§ **ROWS**
<<<<

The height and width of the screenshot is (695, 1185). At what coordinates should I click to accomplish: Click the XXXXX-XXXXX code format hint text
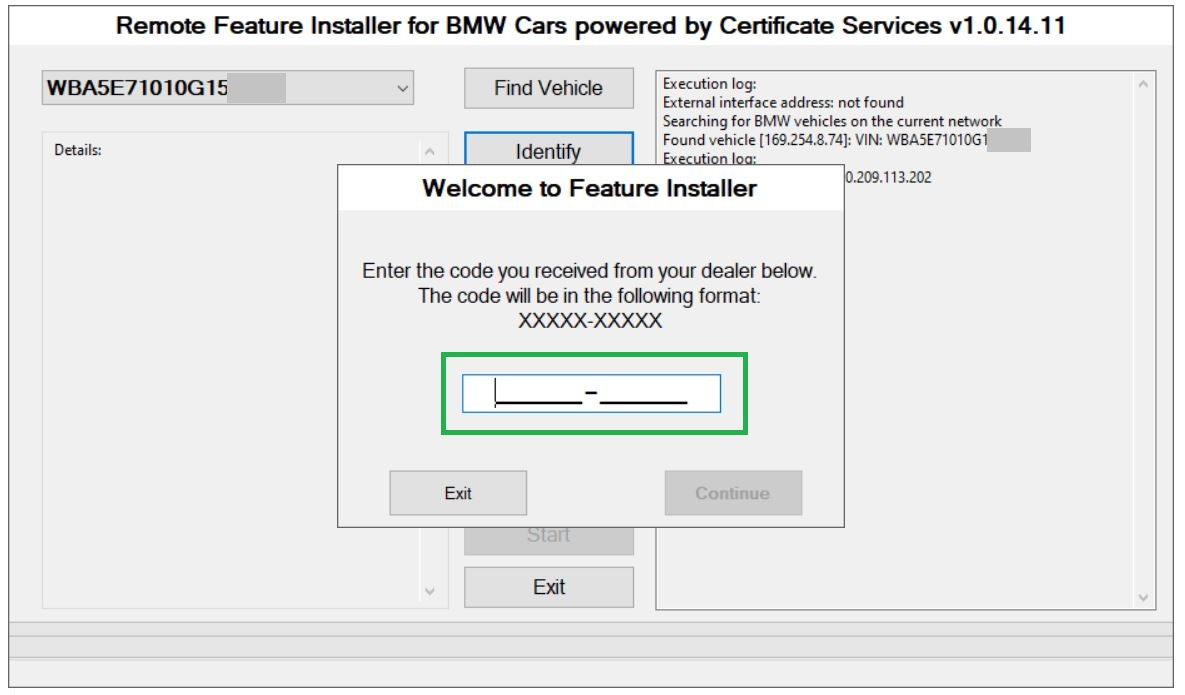pyautogui.click(x=589, y=322)
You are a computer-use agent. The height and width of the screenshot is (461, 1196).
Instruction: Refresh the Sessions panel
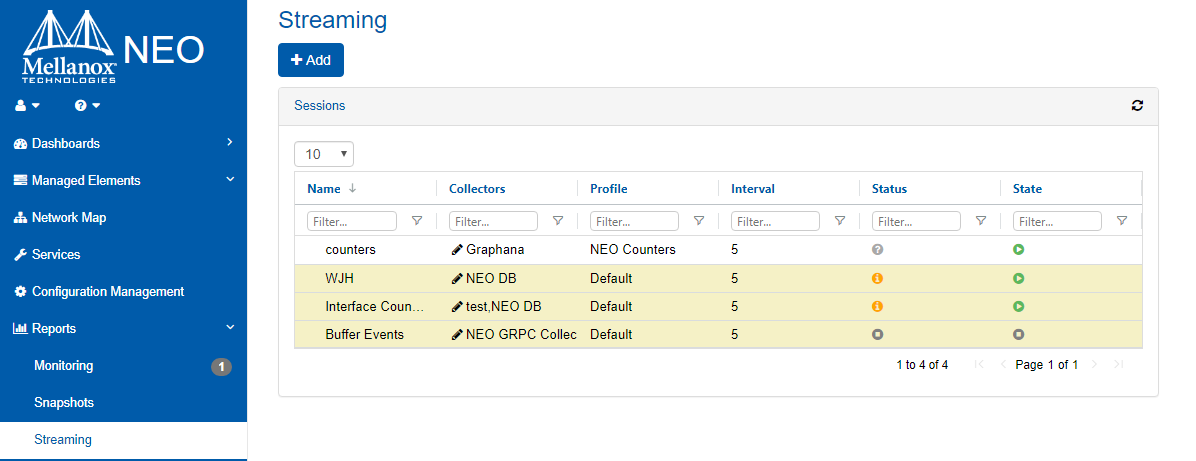pos(1137,106)
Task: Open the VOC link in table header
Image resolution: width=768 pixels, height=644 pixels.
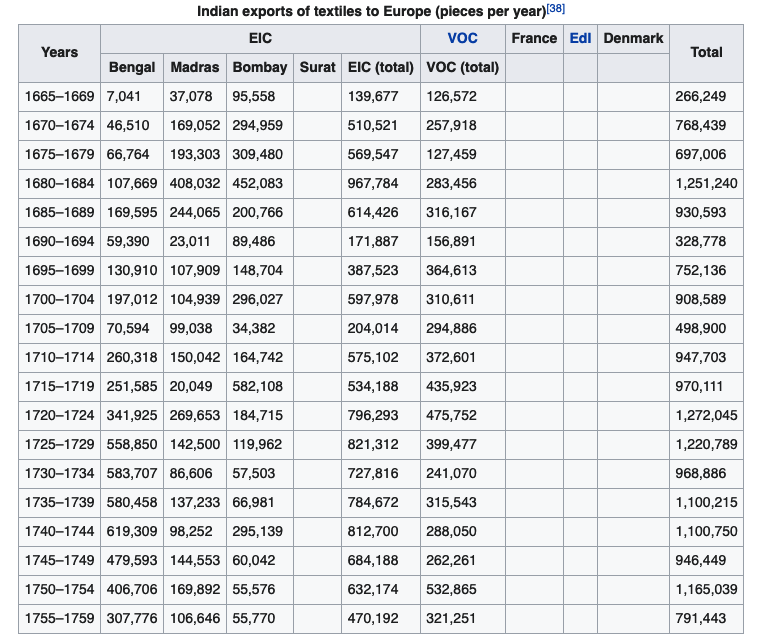Action: point(462,38)
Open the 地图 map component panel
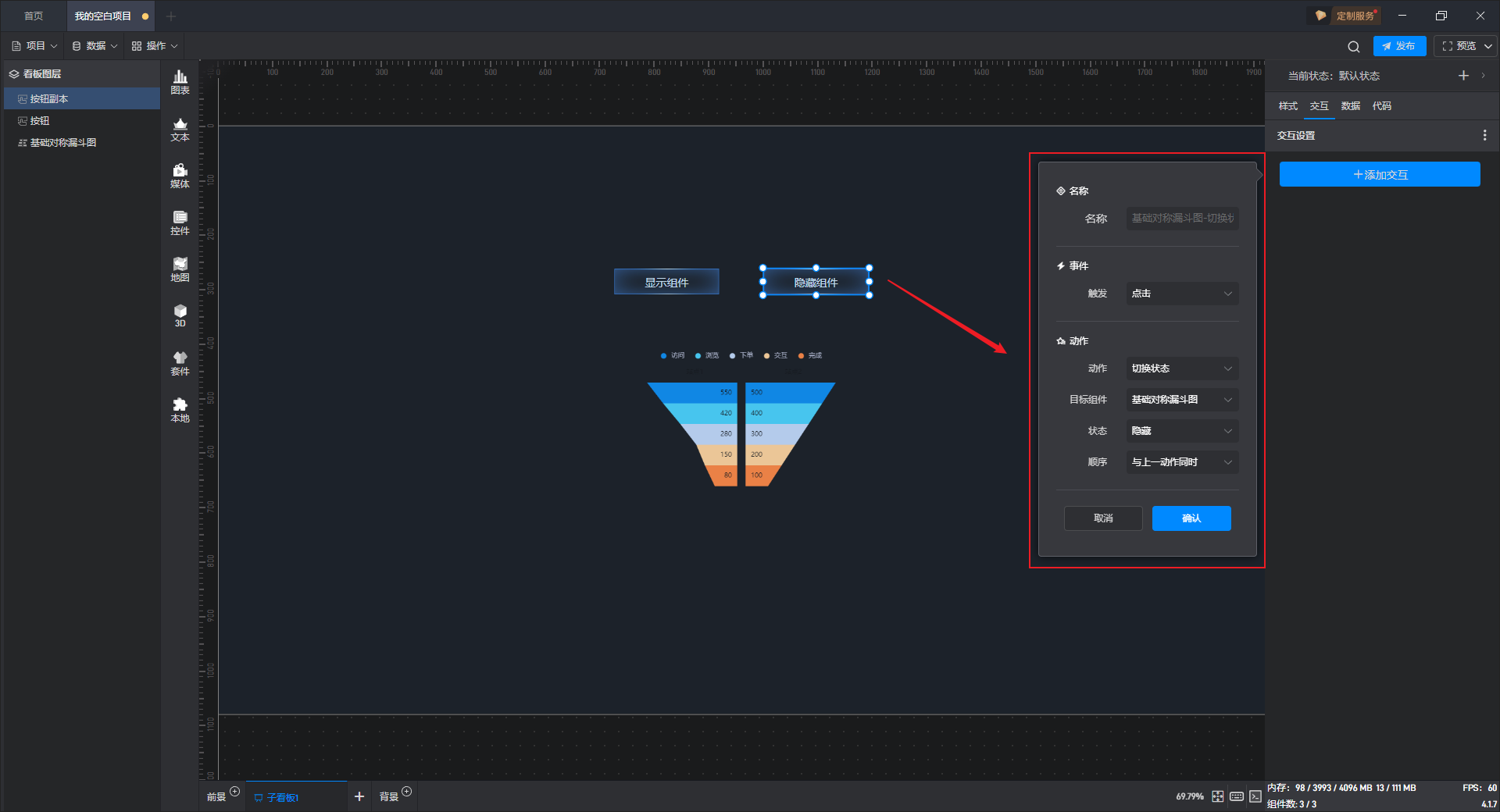 (180, 269)
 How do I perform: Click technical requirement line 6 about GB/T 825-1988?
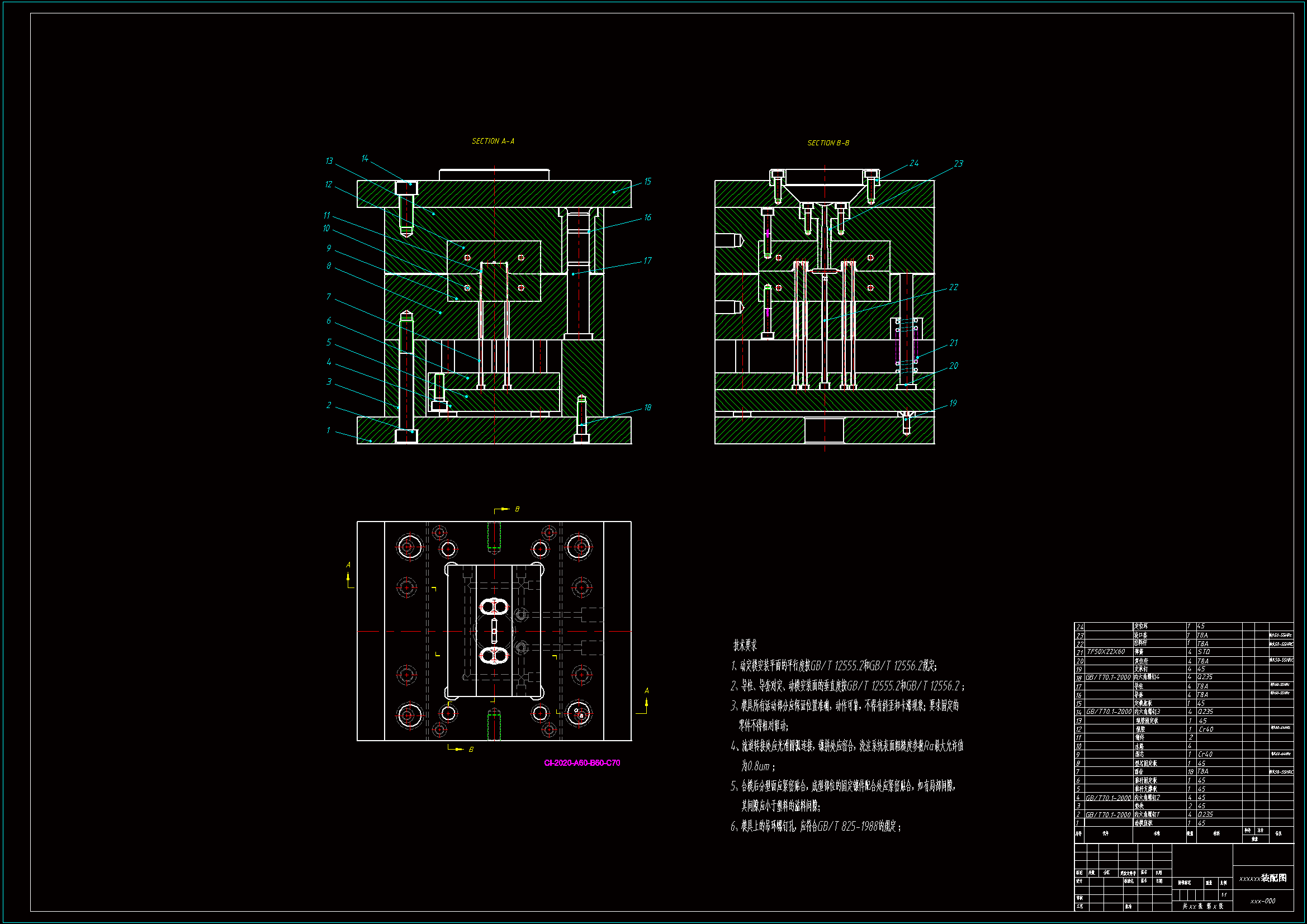point(816,826)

>>>>

§ **TASK INSTRUCTIONS**
Rewrite the items from the line with "Open the 地图 map component panel" through the end of the items, substituting "design requirement" for "technical requirement" and keeping everything else unchanged. Leave the pictures out.

§ **OUTPUT FOR THIS EXERCISE**
Open the 地图 map component panel
 (180, 269)
 How do I perform: Click design requirement line 6 about GB/T 825-1988?
point(816,826)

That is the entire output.